Wednesday, January 16, 2013

THE REMAINS


My good friend, Los Angeles painter David Schoffman, sent shock waves across the artworld and sent the international art markets into a convulsive tailspin with his sudden announcement that he was giving up painting for good.

At a press conference in The Hague, (why The Hague? ... is there some oblique connection to the International World Court? Nothing Schoffman does is void of symbolic intent, irony, self-mockery or lyric allusion), flanked by both his New York and London dealers, Schoffman assured the assembled journalists that this was not just a simple exercise is Duchampian dissembling. 
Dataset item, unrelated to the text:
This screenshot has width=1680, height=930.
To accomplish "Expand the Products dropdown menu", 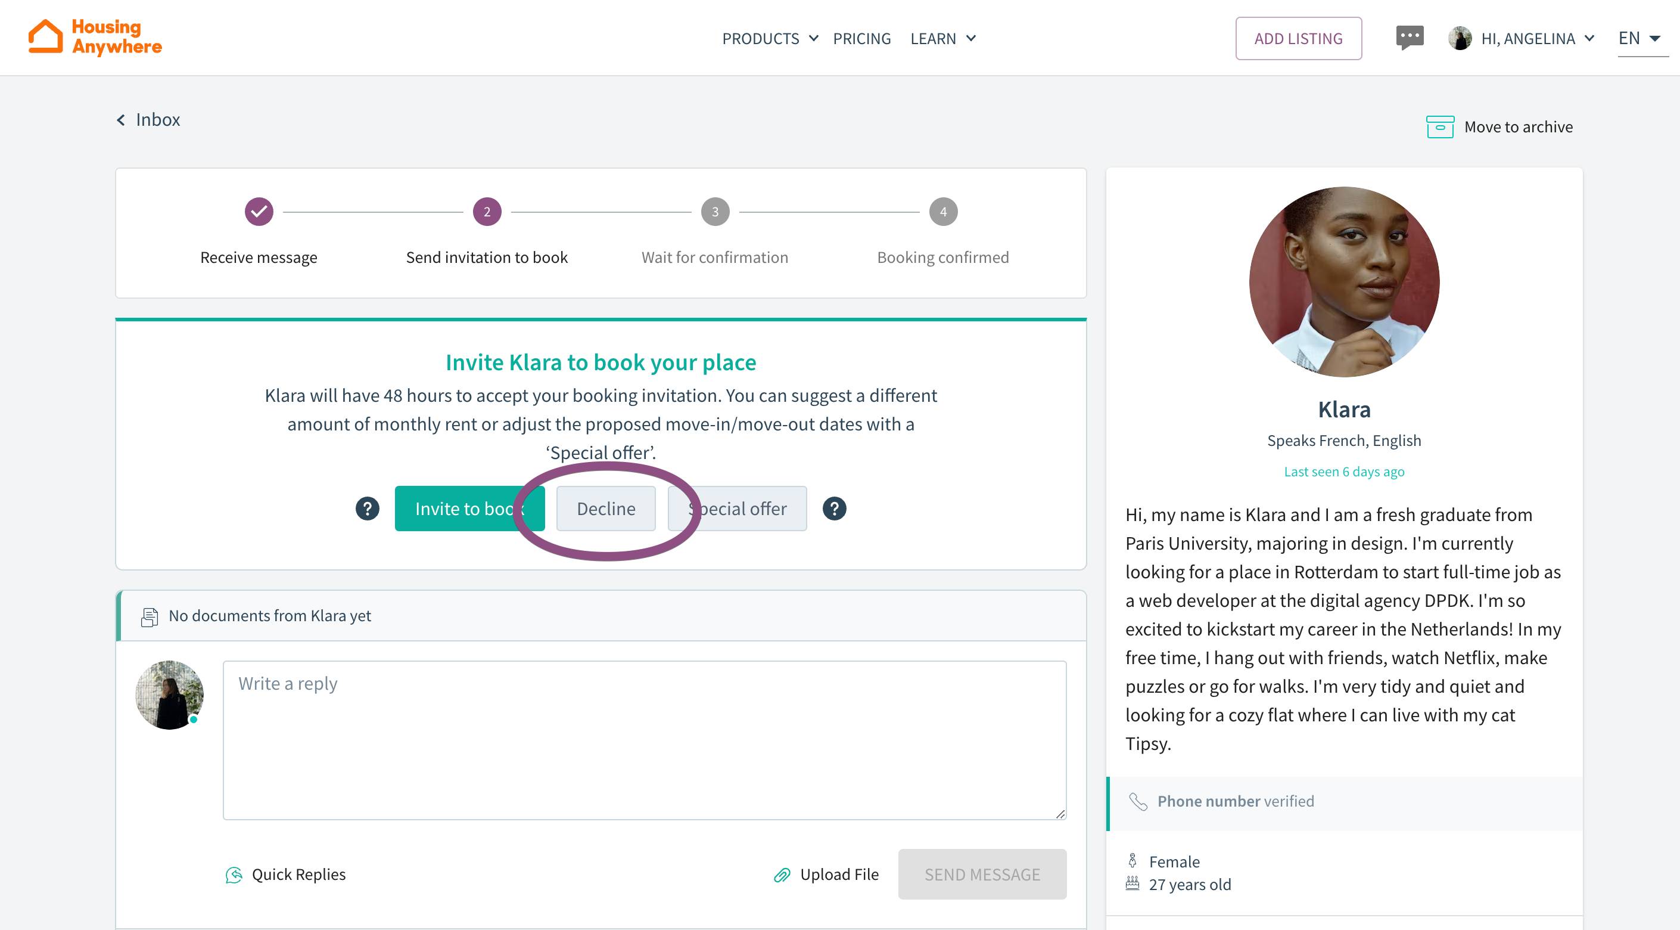I will coord(770,39).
"I'm hanging up my brushes for good," he told the audience in the meticulously choreographed 'no questions allowed' gathering that was broadcast live simultaneously on Dutch cable TV and Skype (4AM Los Angeles time). "I have nothing more to say, nothing more to prove and nothing further to learn," he continued. Jaws dropped and prices soared as the nonchalant Schoffman proceeded to deliver an ad hominem attack on critics, curators, collectors, third-world despots, Islamic extremists, multi-national corporations, climate scientists, the media, NASA, the IRS, the UN and Whole Foods.

When questioned later about his motives by Het Parool's Rijckaert Barendsz, Schoffman shrugged off any suggestion of high purpose stating simply that "... painting is obsolete, bereft and irrevocably dead, and quite frankly, I am the one who killed it."  

An exhibition of David's final works is scheduled for the spring of 2014 and is tentatively titled "Decomposing Pictures: Uncritical Carrion from an Archaic Artist." I suppose his studio assistants haven't given up their craft as hastily as their boss.